A former model for Calvin Klein she has a cool prettiness with the porcelain skin of the average young starlet off-set by intelligent brown eyes. Her familiar long blonde curls have been shorn, replaced by the type of choppy bleached bob that women tear pictures of out of magazines and take to their hairdressers demanding 'make me look like that'. With the release of O this week you will be able to catch her in two films down at your local multi screen.

She has a small role ("Don't go for popcorn or you might miss me") in The Bourne Identity, playing a CIA operative running the understaffed Paris office.

It is, to be honest, unworthy of her talents as she seems to have has little more to do than worry about whether the photocopier is out of toner.

"I liked the director (Doug Linman's) work and I got to wear some vintage French clothing.

"We decided my character would be a sort of go-between, in over her head. The rest of it was just improv on the day. "

But wouldn't she have liked the pro-active part taken by Franka Potente (Run, Lola, Run) who goes on the lam with Matt Damon's Jason Bourne, falling for him in the process?

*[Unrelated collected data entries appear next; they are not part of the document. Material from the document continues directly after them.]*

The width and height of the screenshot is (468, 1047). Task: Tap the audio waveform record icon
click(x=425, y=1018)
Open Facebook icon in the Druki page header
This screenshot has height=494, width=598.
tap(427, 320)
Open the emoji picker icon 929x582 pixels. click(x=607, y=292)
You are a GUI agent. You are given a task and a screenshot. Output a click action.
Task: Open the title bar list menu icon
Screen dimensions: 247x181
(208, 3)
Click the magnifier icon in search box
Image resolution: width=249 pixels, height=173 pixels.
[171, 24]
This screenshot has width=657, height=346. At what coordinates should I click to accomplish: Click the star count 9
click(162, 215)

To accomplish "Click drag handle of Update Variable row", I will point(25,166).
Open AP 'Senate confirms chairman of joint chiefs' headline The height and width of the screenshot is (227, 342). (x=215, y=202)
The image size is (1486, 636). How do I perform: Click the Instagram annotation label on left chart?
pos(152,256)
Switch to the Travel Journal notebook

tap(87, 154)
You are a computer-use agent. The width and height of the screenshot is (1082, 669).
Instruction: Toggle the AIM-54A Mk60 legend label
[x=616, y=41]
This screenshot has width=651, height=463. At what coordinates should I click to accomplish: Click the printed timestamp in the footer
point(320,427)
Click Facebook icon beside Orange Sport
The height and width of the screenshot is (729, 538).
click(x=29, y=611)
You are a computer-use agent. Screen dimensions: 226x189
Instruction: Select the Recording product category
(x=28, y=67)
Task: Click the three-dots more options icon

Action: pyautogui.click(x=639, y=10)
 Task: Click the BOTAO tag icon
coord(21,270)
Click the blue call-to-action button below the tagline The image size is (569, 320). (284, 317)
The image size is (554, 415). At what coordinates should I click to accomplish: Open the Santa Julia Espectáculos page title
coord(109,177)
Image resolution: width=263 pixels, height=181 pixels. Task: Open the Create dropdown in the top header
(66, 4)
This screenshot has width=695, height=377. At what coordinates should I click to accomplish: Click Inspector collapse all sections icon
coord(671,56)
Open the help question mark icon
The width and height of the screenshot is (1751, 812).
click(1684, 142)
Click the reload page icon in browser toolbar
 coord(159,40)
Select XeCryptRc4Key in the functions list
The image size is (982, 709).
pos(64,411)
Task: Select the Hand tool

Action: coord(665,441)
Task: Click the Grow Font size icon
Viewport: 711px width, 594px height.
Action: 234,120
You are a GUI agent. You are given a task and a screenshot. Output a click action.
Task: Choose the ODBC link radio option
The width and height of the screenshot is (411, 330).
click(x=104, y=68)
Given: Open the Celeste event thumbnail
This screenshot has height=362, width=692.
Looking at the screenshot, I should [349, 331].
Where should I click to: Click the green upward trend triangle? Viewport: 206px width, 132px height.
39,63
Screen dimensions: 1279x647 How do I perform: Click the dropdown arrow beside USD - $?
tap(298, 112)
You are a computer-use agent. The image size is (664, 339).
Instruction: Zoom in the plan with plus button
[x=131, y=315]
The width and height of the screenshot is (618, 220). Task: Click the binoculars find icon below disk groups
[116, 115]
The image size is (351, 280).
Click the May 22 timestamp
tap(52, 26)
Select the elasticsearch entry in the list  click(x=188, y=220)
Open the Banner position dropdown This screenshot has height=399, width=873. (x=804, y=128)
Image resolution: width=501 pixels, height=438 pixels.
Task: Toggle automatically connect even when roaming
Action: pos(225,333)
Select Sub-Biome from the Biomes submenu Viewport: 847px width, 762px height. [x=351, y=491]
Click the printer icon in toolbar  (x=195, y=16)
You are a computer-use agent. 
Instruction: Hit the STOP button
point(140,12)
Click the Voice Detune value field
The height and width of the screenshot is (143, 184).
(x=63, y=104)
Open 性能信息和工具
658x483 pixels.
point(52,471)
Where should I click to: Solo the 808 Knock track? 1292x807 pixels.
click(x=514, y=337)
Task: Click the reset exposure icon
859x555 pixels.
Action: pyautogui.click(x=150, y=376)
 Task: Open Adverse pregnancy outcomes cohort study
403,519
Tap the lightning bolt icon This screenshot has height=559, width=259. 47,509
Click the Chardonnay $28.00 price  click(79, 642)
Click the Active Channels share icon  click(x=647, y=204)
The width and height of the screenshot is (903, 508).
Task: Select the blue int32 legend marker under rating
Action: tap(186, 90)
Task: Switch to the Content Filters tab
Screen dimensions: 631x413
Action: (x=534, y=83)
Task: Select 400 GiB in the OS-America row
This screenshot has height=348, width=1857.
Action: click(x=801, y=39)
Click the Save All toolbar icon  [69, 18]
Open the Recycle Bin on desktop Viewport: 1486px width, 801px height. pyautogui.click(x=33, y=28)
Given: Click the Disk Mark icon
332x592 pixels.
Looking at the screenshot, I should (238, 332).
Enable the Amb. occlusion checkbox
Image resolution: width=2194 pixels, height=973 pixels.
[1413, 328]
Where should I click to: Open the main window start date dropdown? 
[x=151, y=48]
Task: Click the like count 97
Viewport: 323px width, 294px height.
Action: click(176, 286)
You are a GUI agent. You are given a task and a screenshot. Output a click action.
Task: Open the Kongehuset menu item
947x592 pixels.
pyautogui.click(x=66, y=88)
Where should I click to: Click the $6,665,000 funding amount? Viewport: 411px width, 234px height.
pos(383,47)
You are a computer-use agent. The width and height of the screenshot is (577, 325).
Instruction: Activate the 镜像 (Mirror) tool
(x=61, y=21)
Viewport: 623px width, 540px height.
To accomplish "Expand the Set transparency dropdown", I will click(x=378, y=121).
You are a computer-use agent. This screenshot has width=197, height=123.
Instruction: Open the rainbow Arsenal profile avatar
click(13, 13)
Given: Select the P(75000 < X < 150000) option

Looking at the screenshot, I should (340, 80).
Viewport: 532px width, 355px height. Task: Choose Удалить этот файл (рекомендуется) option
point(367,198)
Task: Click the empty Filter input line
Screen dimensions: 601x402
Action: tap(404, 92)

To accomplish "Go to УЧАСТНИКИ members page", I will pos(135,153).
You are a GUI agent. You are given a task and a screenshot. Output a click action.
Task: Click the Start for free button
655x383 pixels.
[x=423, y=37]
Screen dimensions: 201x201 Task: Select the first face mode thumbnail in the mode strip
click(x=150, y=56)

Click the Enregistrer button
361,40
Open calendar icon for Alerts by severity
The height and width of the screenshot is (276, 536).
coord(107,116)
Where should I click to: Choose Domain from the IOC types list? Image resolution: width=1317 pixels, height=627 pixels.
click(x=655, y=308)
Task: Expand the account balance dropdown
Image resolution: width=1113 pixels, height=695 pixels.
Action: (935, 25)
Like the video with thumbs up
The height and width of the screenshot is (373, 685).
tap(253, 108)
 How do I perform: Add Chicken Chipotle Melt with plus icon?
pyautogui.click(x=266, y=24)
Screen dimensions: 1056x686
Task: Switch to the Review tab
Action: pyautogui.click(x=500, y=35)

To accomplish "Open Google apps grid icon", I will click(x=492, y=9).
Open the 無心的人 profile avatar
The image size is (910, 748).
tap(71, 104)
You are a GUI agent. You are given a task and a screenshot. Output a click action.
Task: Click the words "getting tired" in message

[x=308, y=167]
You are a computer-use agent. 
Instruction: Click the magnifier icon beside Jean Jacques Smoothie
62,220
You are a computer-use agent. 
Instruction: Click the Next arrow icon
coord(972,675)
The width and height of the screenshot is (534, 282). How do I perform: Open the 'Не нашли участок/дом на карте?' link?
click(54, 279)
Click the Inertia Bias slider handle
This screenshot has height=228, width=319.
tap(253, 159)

"It would have been fun and I thought Franka did a really good job," she agrees diplomatically.

"I'm a little young for Matt Damon I believe - not that he is old." (for the record the ageing Mr Damon will be 32 next birthday).

In O she is back on familiar territory playing a high school girl called Desi caught in a love/hate triangle between the school's star basketball player and a team-mate who is consumed with anger over the former's success.

If the story line of a schemer whose plot to make his friend mad with jealousy leads to tragedy seems familiar, it is because it is loosely based on Othello.

This will be the third time Julia has starred in movies inspired by the scribblings of Stratford's most famous son.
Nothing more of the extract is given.